Il a la méthode d’Aristote: avant de théoriser, il critique ses précurseurs. C’est un homme rationnel qui rejette toute explication théologique conservatrice et traditionnelle. Il a constaté que la majorité des anciens historiens n’ont raconté que des choses qui n’ont rien à voir avec l’histoire en tant que science. Un travail qui n’est pas rationnel, automatiquement n’est pas un travail scientifique.

Dans la Muqadimma (Prolégomènes), introduction méthodologique à l’histoire, Ibn Khaldoun élabore une philosophie de l’histoire et une théorie de la société dont on ne trouve aucun équivalent dans l’Antiquité ou le Moyen Âge.

Selon lui, l’histoire, qui ne saurait être envisagée comme une suite d’événements, doit plutôt être tenue pour une invitation à la méditation. Cette réflexion permet de mettre en relief la cohérence des faits historiques et non pas seulement leur succession.

Ibn Khaldoun pense que les sociétés doivent leur existence au pouvoir de la cohésion sociale, la assabiyya (Patriotisme, Esprit de parti), pouvoir lui-même soutenu par la force unificatrice de la religion.

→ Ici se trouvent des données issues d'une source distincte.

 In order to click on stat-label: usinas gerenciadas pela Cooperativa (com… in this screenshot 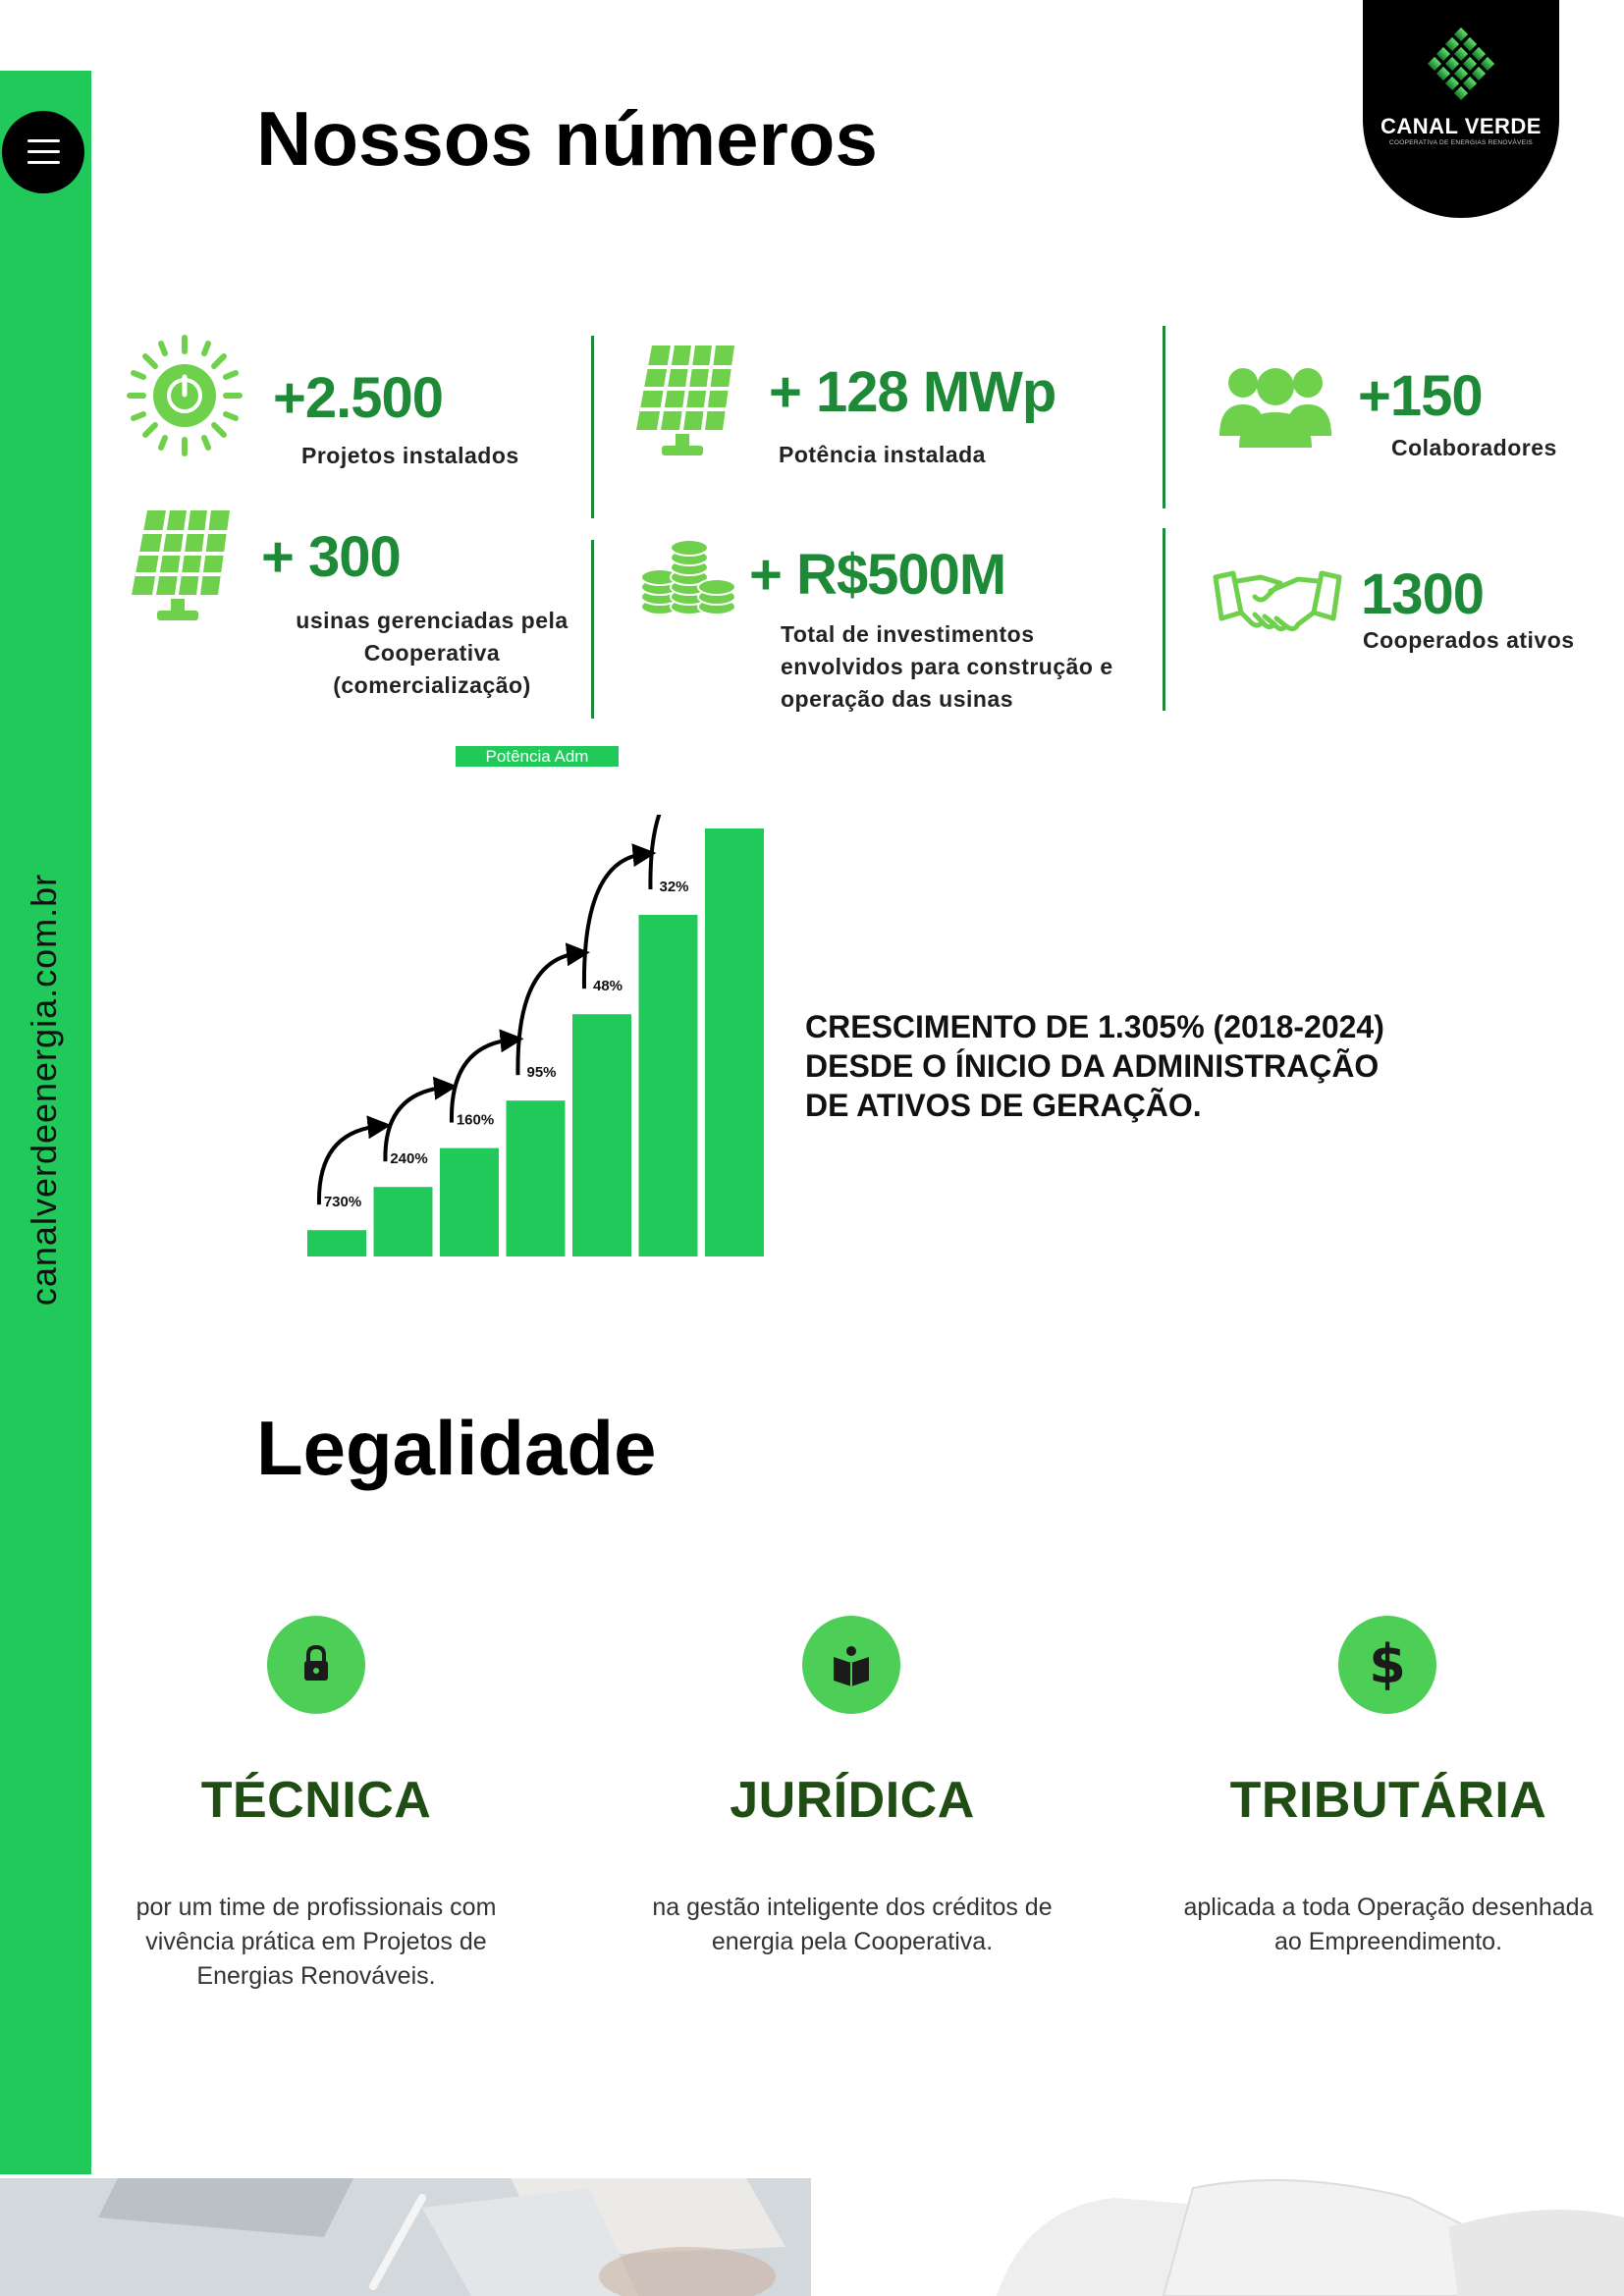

Pour lui, les évolutions sociales, de même que l’émergence et la chute des sociétés, sont régies par des lois qui échappent aux hommes.

Il a introduit la notion d'histoire cyclique fondée sur des facteurs séculiers engendrés par l'affaiblissement naturel des générations sédentarisées, héritières des conquérants nomades, mais que la richesse et le mode de vie urbain entraînent dans un cycle inexorable de décadence.